Quel est l'objectif d'Amarok ?

Olivier Torrès : Nous avons plus de statistiques sur la santé des baleines bleues que sur la santé des dirigeants de TPE et PME ! Il n'y a aucune obligation pour les indépendants de se présenter à la médecine du travail. En général, ils n'y vont pas. Ils préfèrent consulter leur médecin généraliste. D'où l'intérêt d'Amarok. Cet observatoire a été créé en janvier 2010 et dispose d'un bureau à Euromédecine, près des locaux de la médecine du travail de Montpellier.

En octobre 2010, nous présenterons un rapport sur la santé des patrons. Il sera réalisé à partir du questionnaire que nous lançons dès à présent pour recueillir les témoignages anonymes de 1 000 chefs d'entreprise, identifiés en collaboration avec les CCI, les chambres de métiers, le CJD (Centre des jeunes dirigeants)... Ce sera une première en France ! Par ailleurs, trois doctorantes travaillent à l'Amarok sur le burn-out (l'épuisement professionnel) et l'impact des problèmes financiers sur la santé du dirigeant.

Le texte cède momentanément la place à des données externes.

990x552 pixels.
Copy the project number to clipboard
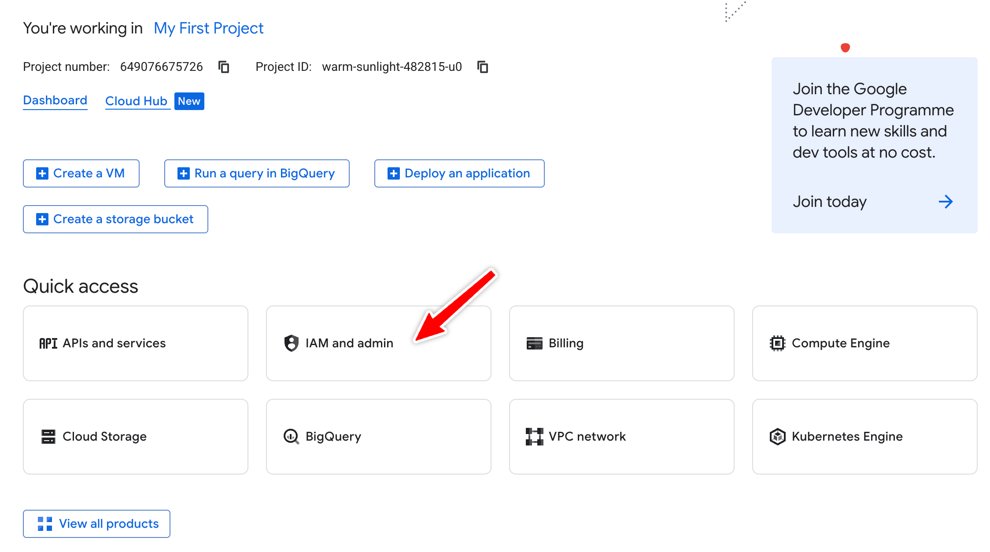224,67
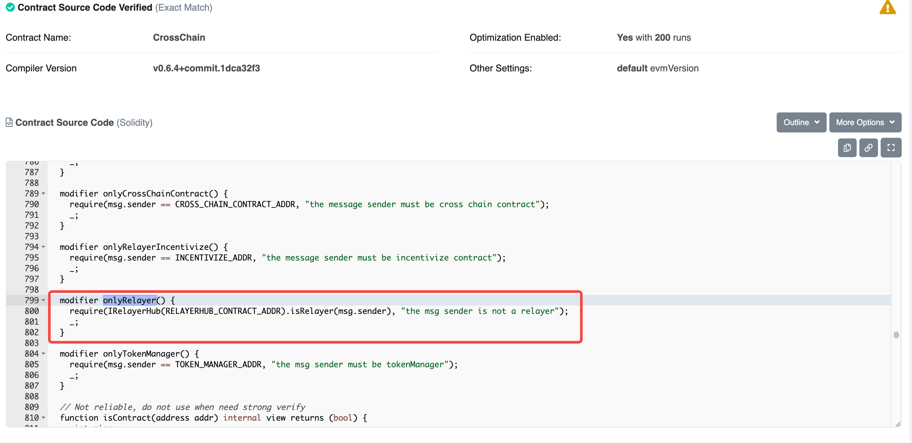This screenshot has width=912, height=443.
Task: Collapse onlyRelayerIncentivize fold arrow line 794
Action: click(44, 247)
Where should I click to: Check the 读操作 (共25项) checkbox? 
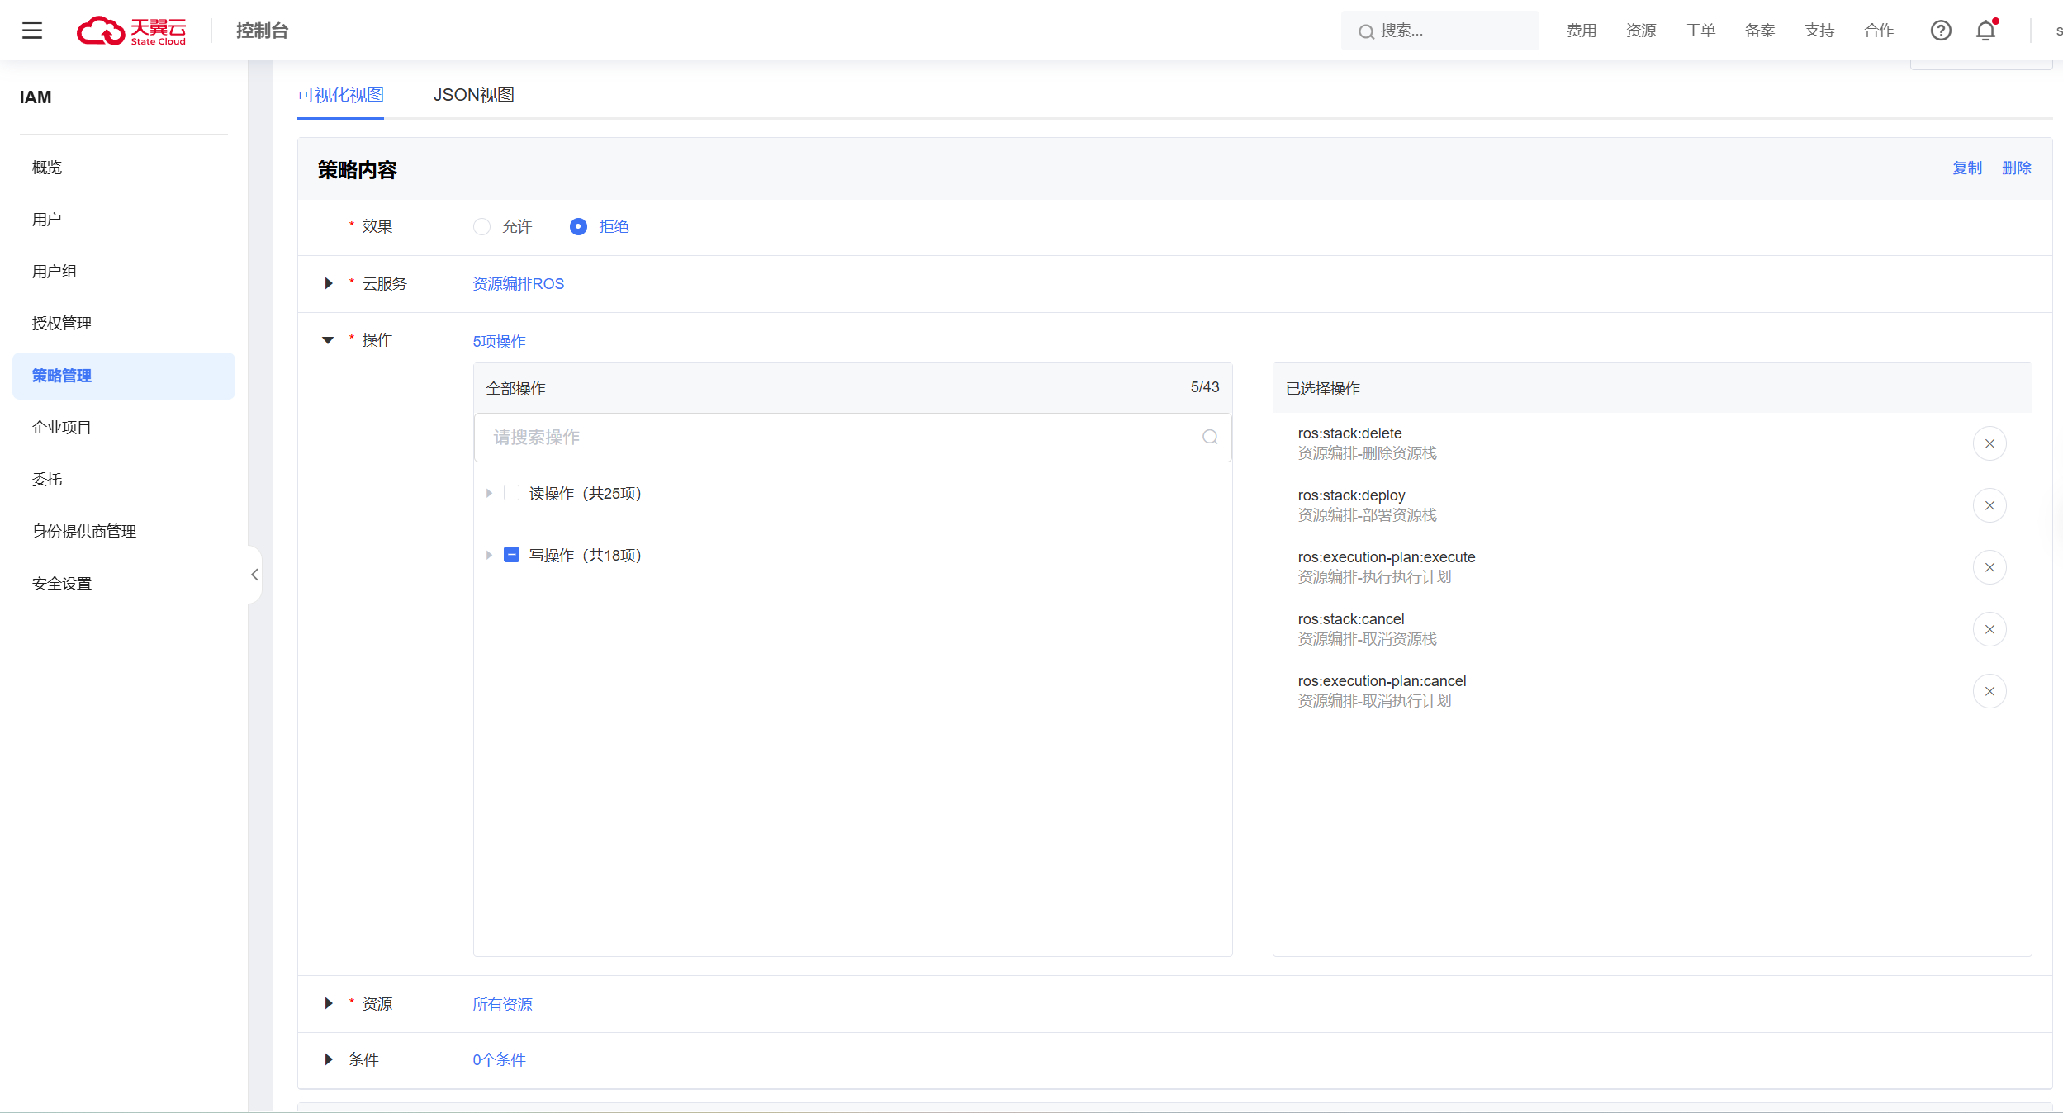tap(512, 493)

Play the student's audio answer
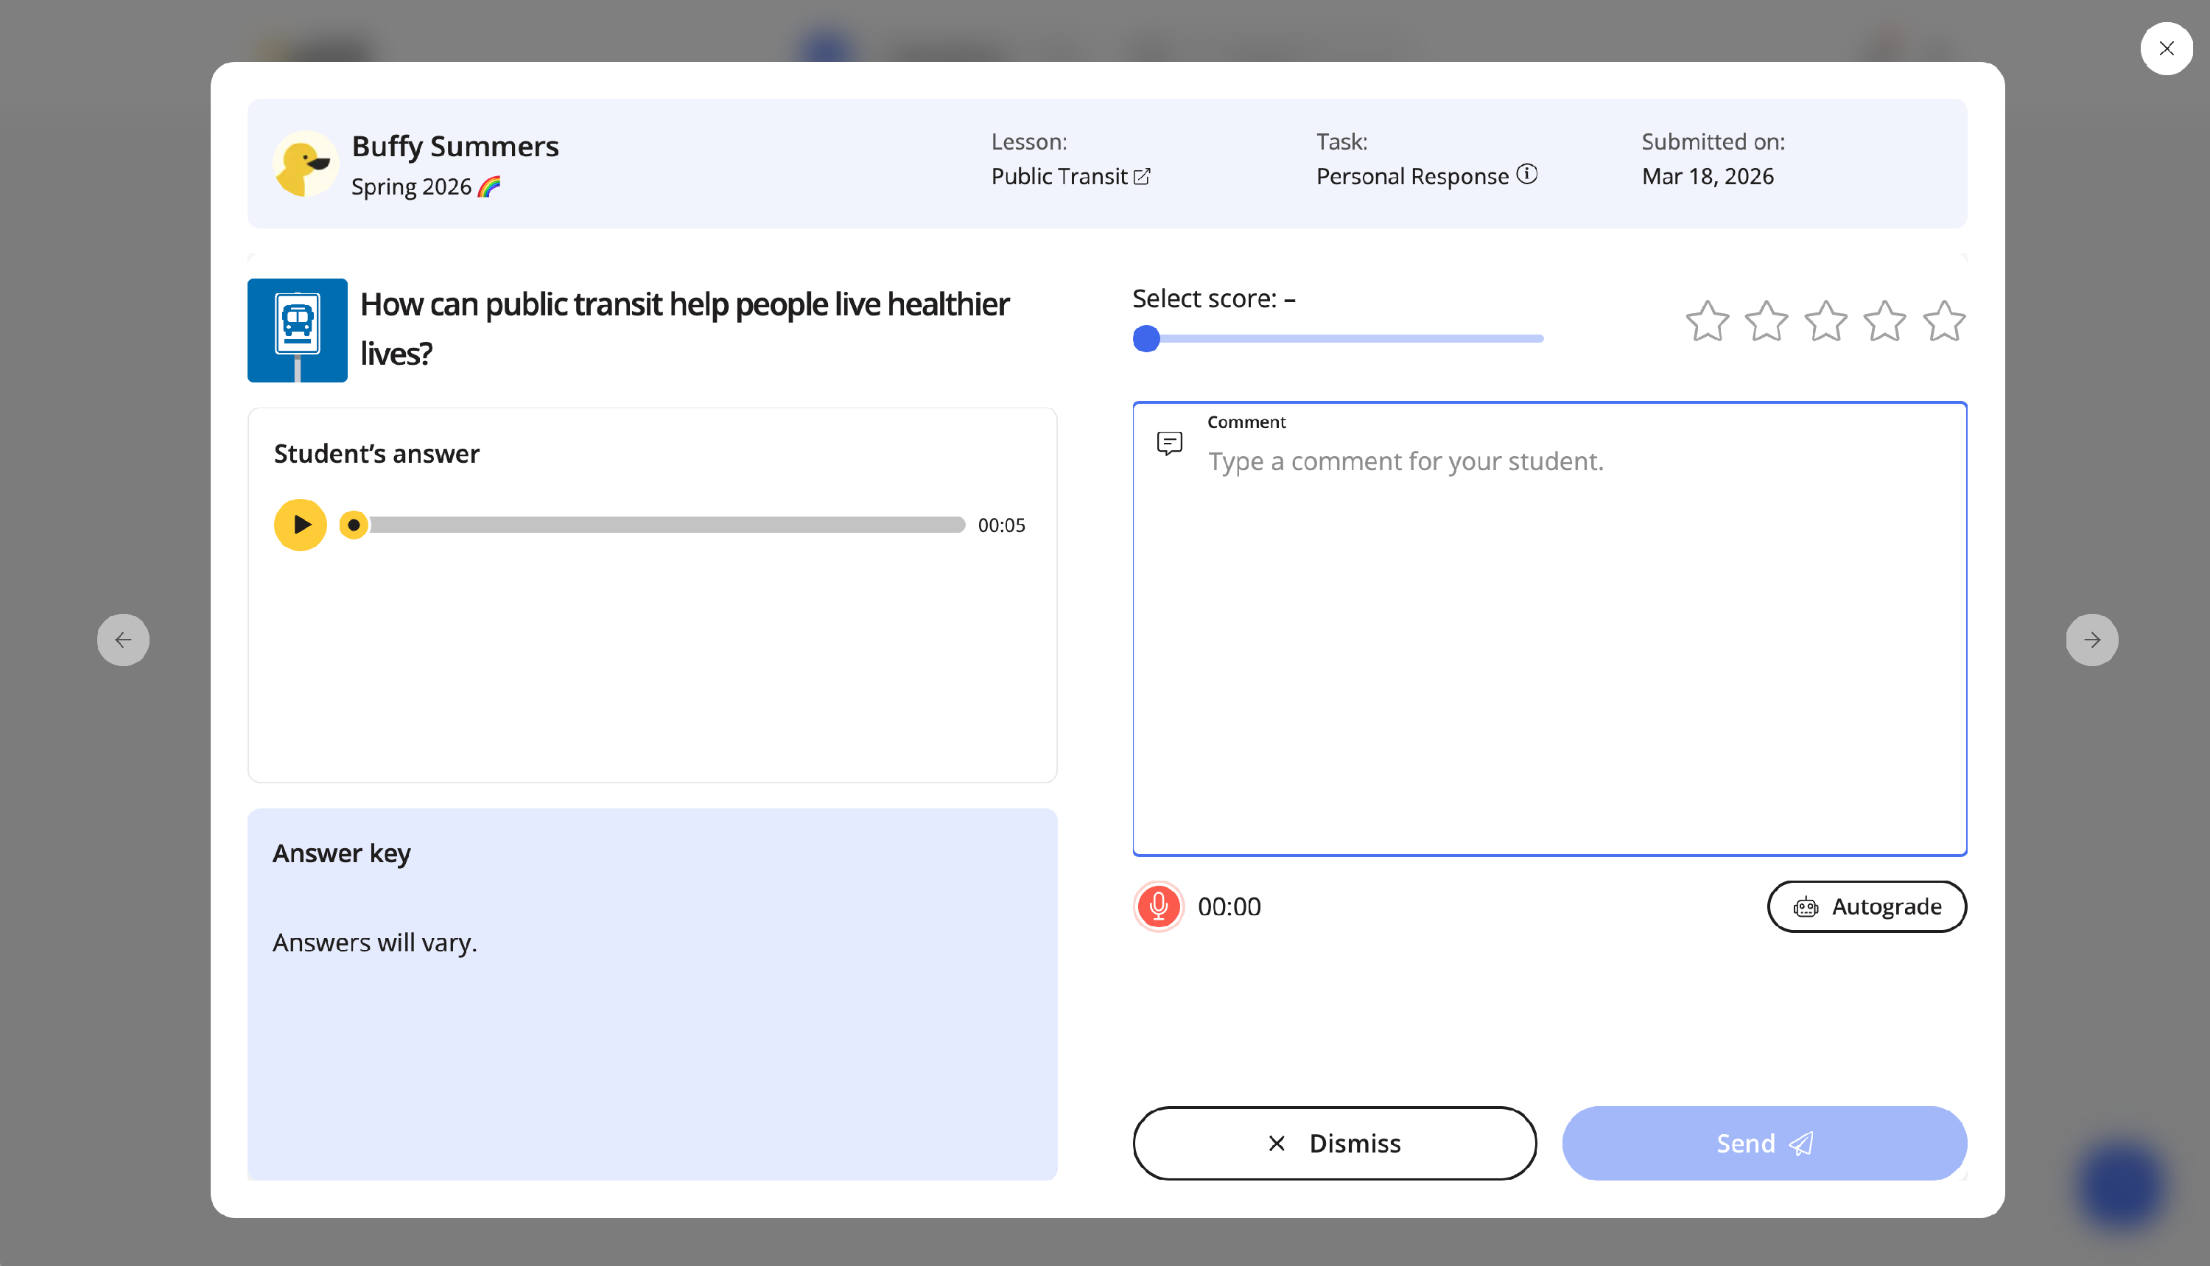coord(300,524)

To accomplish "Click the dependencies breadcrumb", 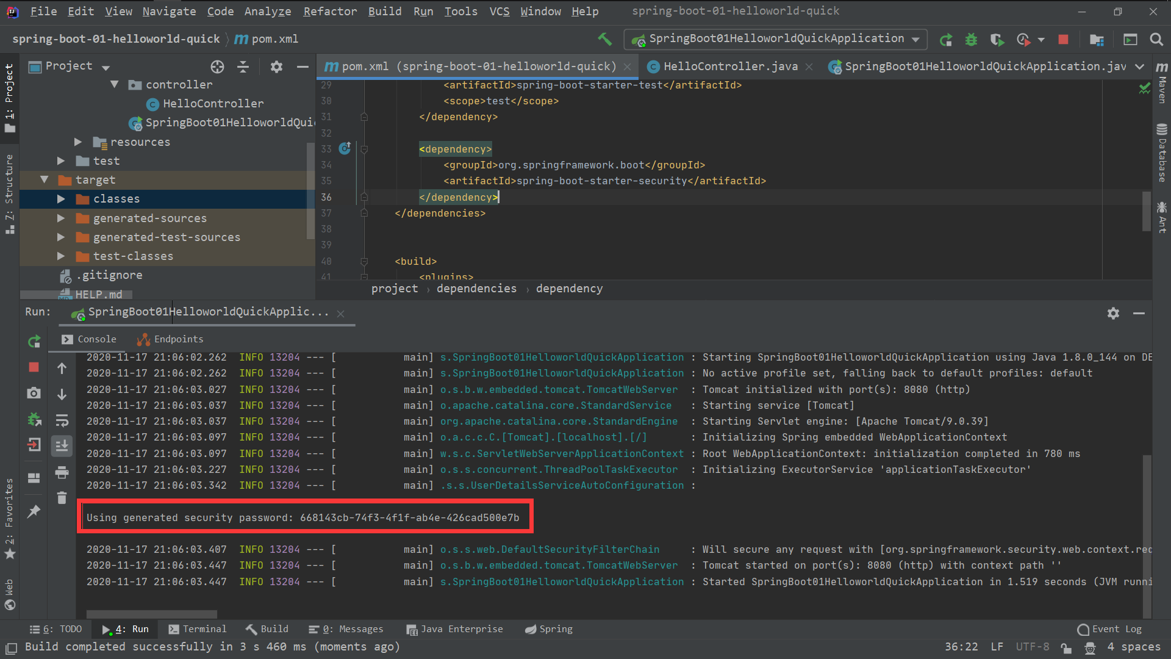I will click(476, 288).
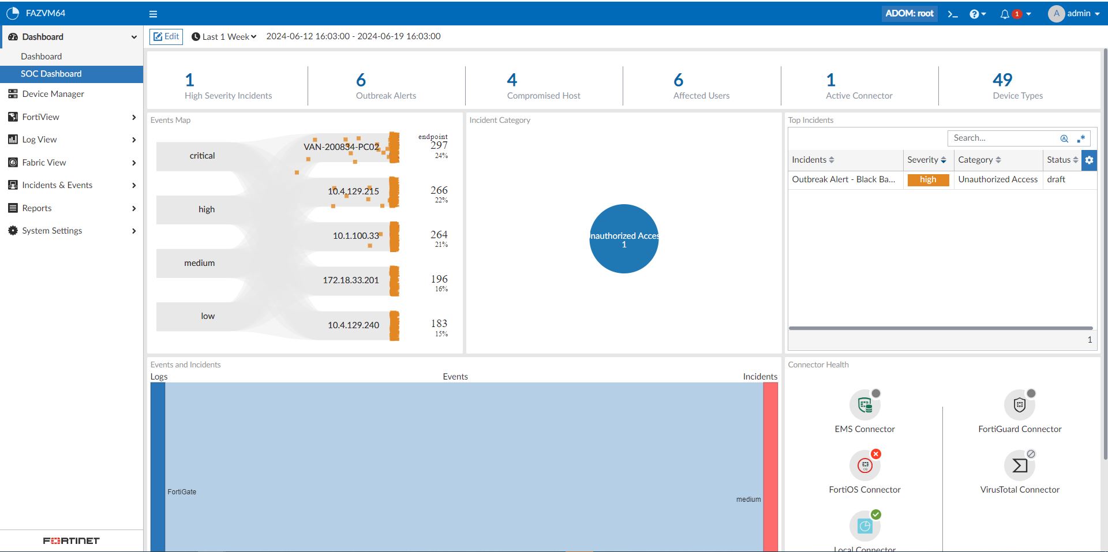The height and width of the screenshot is (552, 1108).
Task: Open the Incidents & Events section
Action: coord(57,185)
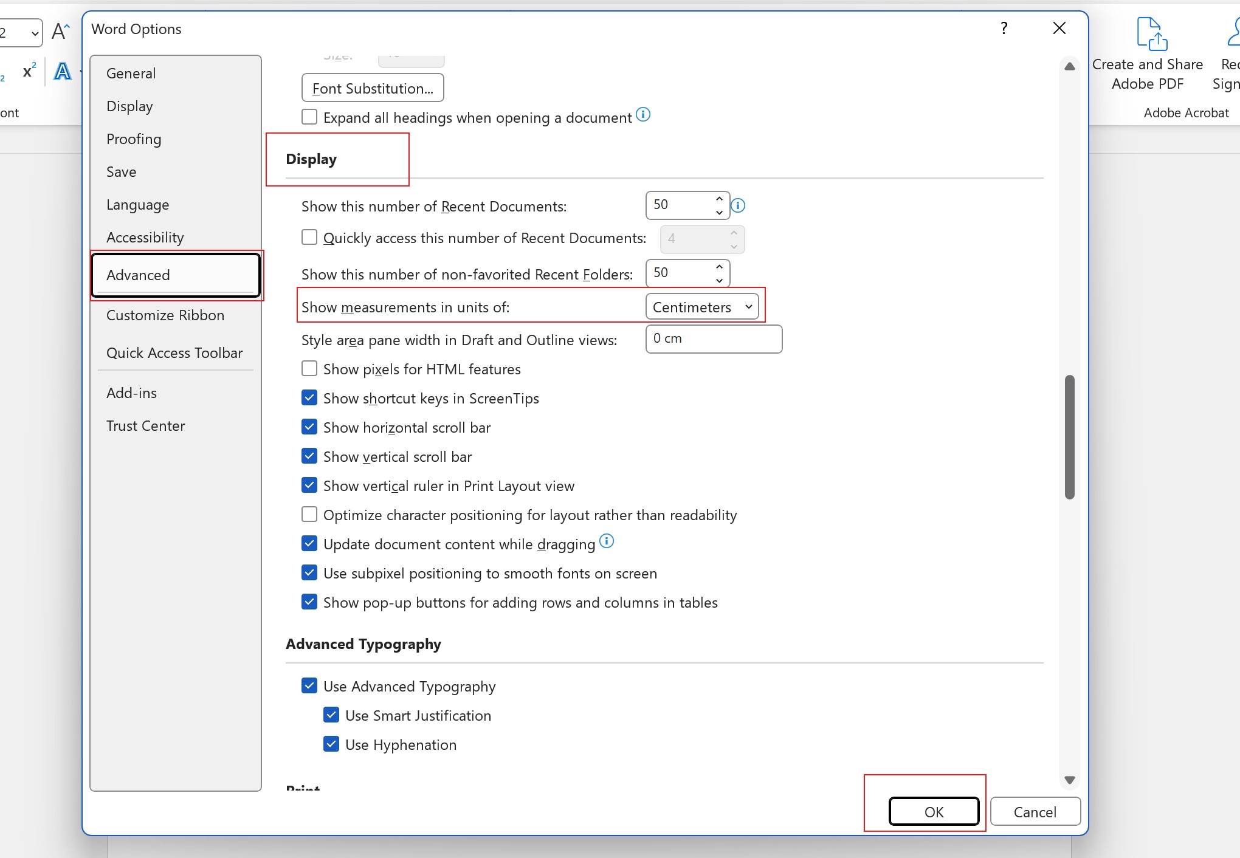Open the Font Substitution dialog

pos(372,88)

La santé est-elle un sujet tabou dans l'entreprise ?
O.T. : En général, les chefs d'entreprise n'aiment pas parler de leurs problèmes de santé. Cela correspond à l'idéologie de notre époque qui fait l'apologie du leadership. Il faut être un battant, un gagnant qui éponge le stress de ses salariés. Cette posture narcissique de l'homme fort - ou de la femme forte - interdit toute forme de verbalisation de la souffrance. Le patron de PME est représenté comme celui qui domine ses salariés. Par voie de conséquence, il n'a pas droit à la souffrance. Le phénomène est amplifié par le fait qu'il y a des spécialistes de la souffrance des salariés, mais les cas d'étude concernent les employés des grandes entreprises.

D'un côté, nous avons des experts de la souffrance au travail qui sont sourds et, de l'autre, nous avons des chefs d'entreprise qui sont muets. Je suis le premier chercheur à avoir osé parler de la "souffrance patronale" et des journaux comme Libération ou L'Humanité n'ont pas hésité à m'interviewer.

Est-ce un signe de bonne santé de s'intéresser... à sa propre santé ?
O.T. : C'est un élément déterminant des bonnes pratiques de management. Un chef d'entreprise qui se préoccupe de sa santé sera attentif à celle de ses salariés et à leur bien-être. C'est la raison pour laquelle nous avons choisi le mot inuit amarok. Il signifie qu'une société doit protéger ceux qui la font vivre ; en l'occurrence les patrons des petites et moyennes entreprises. Rappelons qu'en France 97,6 % des entreprises sont des PME. Elles représentent deux emplois sur trois et contribuent à 60 % du PIB. Le capital santé du dirigeant est le premier capital immatériel de la PME. S'il tombe malade, c'est une catastrophe.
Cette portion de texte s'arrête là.